Alterations in adipose lipolysis are expected to influence NAFLD by controlling blood levels of FFAs. Consistently, a recent exciting human genetic study has identified the critical role of HSL in regulating lipid and energy metabolism, as well as in the development of hepatic steatosis and type 2 diabetes [135]. In addition, studies of rare genetic diseases have established PLIN1, ATGL, and its coactivator, CGI-58, as key players in regulating adipose release of FFAs and “ectopic” fat deposition, including hepatic steatosis [65,136-138].
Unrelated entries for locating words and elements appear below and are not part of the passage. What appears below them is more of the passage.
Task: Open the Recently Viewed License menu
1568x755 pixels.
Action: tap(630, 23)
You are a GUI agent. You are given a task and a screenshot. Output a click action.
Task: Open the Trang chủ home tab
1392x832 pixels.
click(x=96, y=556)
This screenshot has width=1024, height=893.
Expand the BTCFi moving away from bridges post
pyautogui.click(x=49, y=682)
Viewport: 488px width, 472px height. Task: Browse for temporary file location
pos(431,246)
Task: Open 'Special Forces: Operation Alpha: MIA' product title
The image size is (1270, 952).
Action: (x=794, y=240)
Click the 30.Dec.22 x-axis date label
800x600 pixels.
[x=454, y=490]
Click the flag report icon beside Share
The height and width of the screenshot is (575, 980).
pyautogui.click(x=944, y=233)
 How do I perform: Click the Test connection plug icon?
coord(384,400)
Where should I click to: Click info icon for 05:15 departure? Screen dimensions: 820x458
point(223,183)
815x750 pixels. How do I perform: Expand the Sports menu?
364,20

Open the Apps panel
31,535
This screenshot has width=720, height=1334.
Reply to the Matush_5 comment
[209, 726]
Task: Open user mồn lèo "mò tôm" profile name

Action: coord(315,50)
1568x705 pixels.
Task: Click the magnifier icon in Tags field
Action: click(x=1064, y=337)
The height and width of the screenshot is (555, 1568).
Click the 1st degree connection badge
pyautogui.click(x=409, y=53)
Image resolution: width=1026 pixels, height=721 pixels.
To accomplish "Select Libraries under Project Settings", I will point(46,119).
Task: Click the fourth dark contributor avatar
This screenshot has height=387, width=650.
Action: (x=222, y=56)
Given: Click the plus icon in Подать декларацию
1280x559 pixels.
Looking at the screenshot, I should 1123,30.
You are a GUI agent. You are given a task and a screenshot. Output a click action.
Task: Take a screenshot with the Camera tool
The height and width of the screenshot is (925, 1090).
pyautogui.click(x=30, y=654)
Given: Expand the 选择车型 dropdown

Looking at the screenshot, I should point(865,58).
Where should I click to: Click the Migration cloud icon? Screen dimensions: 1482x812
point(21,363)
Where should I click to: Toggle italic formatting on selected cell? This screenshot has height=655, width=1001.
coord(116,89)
Insulin resistance is a pathological condition in which cells fail to respond to the normal actions of insulin. Insulin resistance is characterized by reduced efficiency of insulin to suppress hepatic glucose production and to stimulate glucose uptake in insulin-sensitive tissue. Epidemiological studies have shown that insulin resistance is more frequently seen in overweight individuals [139,140]. A study examined the correlation between body fat and “ectopic” lipid deposition in the liver and skeletal muscle of 314 subjects, in which both insulin resistance and fat mass positively correlate with liver fat [141]. Additionally, subjects with mutations in Akt2, a key kinase in the insulin-signaling pathway, exhibit insulin resistance and hepatic steatosis [142]. These observations demonstrate the key role of insulin resistance in hepatic steatosis and underlie the development of insulin sensitizers for the control of this liver disorder. Indeed, clinical improvement on insulin sensitivity by use of pioglitazone, a synthetic PPAR-γ agonist, lowers blood insulin levels and decreases hepatic fat [143].

Unanswered questions

Although NAFLDs are often associated with obesity, some obese subjects do not develop insulin resistance and NAFLD. About 35% of obese adults display normal intrahepatic TG content [4], and 2%-50% of obese adults are “metabolically normal” [144-150]. Molecular mechanisms for these observations are largely unknown. Although genetic landscape may shape the susceptibility of individuals to develop hepatic steatosis under various conditions [10], the interaction of genetics and epigenetics with environmental/metabolic cues to modulate NAFLD etiology is unknown. A recent study about the role of gut microbiota in NAFLD [151] further increases the complexity of molecular dissection of the pathogenesis of NAFLD. More importantly, we still do not understand the detailed mechanisms responsible for the progression of hepatic steatosis to NASH and fibrosis. Although “two hits” hypothesis was proposed to explain the etiology of NASH [152], the “two hits” likely include multiple hits. These “multiple hits” perhaps determine the fate of the disease, especially in obese individuals. Limiting these “hits” may not only slow down the progression but also induce the regression of NAFLD.

Conclusions

Chronic overnutrition and sedentary lifestyle drive the epidemic of central obesity in modern societies. As a result, the body has to adjust its metabolism and signaling pathways to compensate for these environmental cues. The duration of this compensatory period may depend on the interactions of multiple factors. When the causes continue to exist, compensatory mechanisms will fail, leading to common metabolic disorders, including insulin resistance and NAFLD. This failure in compensation at least includes lipotoxicity-associated damage of insulin signaling, mitochondrial overload, oxidative stress, and dysregulation of lipid transport and metabolism in adipose and nonadipose tissue. The crosstalk between fat and liver is obvious. Preventive and therapeutic approaches should focus on integrated pathophysiology of organ-organ communications.